Each system was built and optimized to support the primary activities that require energy. If you are like most people, you use all three systems all the time. You wake up in the morning and turn on the lights (supplied by the electric utility). You take a hot shower (supplied by the gas utility). Then, take a car or bus to work (supplied by pumped petroleum). The energy systems are so much a part of our lives that we don’t think about them that often.

But all these systems were built on the historically most abundant source of energy: fossil fuels. In order to decarbonize, we have to think about the future of these three systems. In order to decarbonize, we need to do all these things without relying heavily on fossil fuels.

This is driving an unprecedented amount of innovation and creating a new converged energy system: a single platform that supports all our activities. It will fundamentally change how we do things: light our houses, heat our water, and drive our cars. And it will make all these activities more accessible and less expensive.

Electrification is the backbone of the converged energy platform. And although that may sound like just an expansion of the current electrical grid, it is significantly different. Our current grid is centralized, and all consumption must be synchronous – every use of energy is coupled to large central turbines generating electricity at 60 hertz.

Our new converged energy platform is different in three key ways:

  • Powered by renewable clean energy sources – sun, wind, rain, tides, and geothermal.
  • Decentralized, enabling a drastic reduction in transmission distances.
  • It operates asynchronously, meaning it can handle energy flows that are not in sync with each other.

Some cities have banned gas hookups for new construction, and in those homes, electricity has already replaced natural gas. Heat pumps are used for home and water heating. Induction stove tops and ovens with resistive heating cook all your food without any need for a gas utility. If you live in such a home and drive an electric vehicle, you are already getting all your energy needs met from the converged platform.
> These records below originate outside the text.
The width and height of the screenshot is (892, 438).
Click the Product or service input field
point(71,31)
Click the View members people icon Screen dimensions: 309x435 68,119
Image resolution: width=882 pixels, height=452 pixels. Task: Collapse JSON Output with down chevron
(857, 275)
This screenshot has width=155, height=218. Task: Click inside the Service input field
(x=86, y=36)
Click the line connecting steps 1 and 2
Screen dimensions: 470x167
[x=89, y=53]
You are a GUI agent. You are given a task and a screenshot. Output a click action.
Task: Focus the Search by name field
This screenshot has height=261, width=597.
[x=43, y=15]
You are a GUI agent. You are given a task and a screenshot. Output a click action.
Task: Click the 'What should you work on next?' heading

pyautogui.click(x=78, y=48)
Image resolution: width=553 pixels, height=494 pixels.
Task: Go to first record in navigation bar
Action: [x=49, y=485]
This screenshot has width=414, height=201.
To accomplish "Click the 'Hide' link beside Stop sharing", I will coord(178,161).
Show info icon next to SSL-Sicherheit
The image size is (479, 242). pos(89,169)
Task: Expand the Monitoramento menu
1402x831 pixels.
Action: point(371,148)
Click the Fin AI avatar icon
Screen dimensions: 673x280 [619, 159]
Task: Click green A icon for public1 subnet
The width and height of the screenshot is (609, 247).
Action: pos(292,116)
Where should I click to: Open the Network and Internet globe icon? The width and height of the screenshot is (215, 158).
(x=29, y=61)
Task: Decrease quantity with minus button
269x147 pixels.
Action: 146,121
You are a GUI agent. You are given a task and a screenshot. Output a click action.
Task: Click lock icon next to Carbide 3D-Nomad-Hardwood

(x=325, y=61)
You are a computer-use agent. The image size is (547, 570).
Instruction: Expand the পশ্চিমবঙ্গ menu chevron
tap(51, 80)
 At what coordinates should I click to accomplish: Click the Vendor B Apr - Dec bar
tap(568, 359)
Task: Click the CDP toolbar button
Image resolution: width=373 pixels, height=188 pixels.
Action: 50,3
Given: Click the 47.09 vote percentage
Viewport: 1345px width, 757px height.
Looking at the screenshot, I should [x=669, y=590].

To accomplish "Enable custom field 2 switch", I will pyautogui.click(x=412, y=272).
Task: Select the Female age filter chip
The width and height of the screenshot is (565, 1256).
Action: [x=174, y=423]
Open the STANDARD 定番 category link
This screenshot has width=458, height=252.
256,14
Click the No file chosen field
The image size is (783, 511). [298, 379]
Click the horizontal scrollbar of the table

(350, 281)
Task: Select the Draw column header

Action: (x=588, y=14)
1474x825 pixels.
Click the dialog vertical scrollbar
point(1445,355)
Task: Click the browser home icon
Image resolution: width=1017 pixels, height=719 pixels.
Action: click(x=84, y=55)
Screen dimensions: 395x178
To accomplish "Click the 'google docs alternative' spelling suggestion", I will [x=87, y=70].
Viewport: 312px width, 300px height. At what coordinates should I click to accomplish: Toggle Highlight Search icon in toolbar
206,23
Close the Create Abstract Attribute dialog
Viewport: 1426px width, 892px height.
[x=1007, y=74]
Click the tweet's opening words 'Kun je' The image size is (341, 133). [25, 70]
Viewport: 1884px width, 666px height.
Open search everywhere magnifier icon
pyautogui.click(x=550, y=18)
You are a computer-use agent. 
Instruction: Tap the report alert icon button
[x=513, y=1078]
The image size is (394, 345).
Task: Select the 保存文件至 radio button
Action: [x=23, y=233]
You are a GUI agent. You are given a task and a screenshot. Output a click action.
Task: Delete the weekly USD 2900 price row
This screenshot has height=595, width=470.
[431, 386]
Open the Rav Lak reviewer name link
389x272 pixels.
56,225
To support all our existing activity, the converged energy platform will need to provide significantly more energy than our current electric grid provides. More than double, in fact.

A big part of that is changing the way transportation consumes energy, from combustion engines burning fossil fuels to electric vehicles using electricity. Transportation consumes fossil fuels today, equivalent to 70% of all the energy in our electrical system.

Producing this amount of clean electrical energy may seem daunting. But as I’ve written in prior blog posts [https://chris-logan.com/has-solar-gone-dark/] we have more solar and wind currently under development than all fossil fuel-based electrical generating capacity combined. There are over 10,000 projects representing 1,350 GW of generating capacity. Add to that 680 GW of active storage projects, and it gets easier to see how we can have enough to support all our activities with the new energy platform. These are just the current committed projects. This doesn’t include future projects that will increasingly include emerging sources like offshore wind, next-generation nuclear, and pumped hydro storage.

Migrating to an asynchronous energy platform also supports a plethora of distributed energy generation and storage. It allows for the matching of generation and consumption to optimize consumption with reduced electrical losses. For instance, rooftop solar can be matched with EV charging. So, cars parked during the day can utilize local solar power from rooftops and parking structures. Batteries in residential and commercial buildings can be charged during peak solar hours and utilized for local consumption when the sun isn’t shining.

There is also significant innovation in integrated energy systems that are part of the new energy platform. The combined requirements of EV charging and energy resilience are driving innovations in micro-grids that can aggregate local energy production and storage; and marry it to managed demand. EV charging, water heating, and HVAC can be integrated with aggregate local generation and shared storage to optimize the available power. The batteries in EVs can be utilized when electricity is less abundant or interrupted entirely.

In our energy transition, the form of the emerging energy platform is already visible. It will include a broad diversity of carbon-free energy sources. It will be diverse and distributed. Generation and consumption will be integrated in sophisticated and highly efficient ways. And it promises to be far more abundant and less expensive than our current fossil fuel-based energy system. The shape of this new energy platform is already coming into focus, and it’s nothing short of transformative.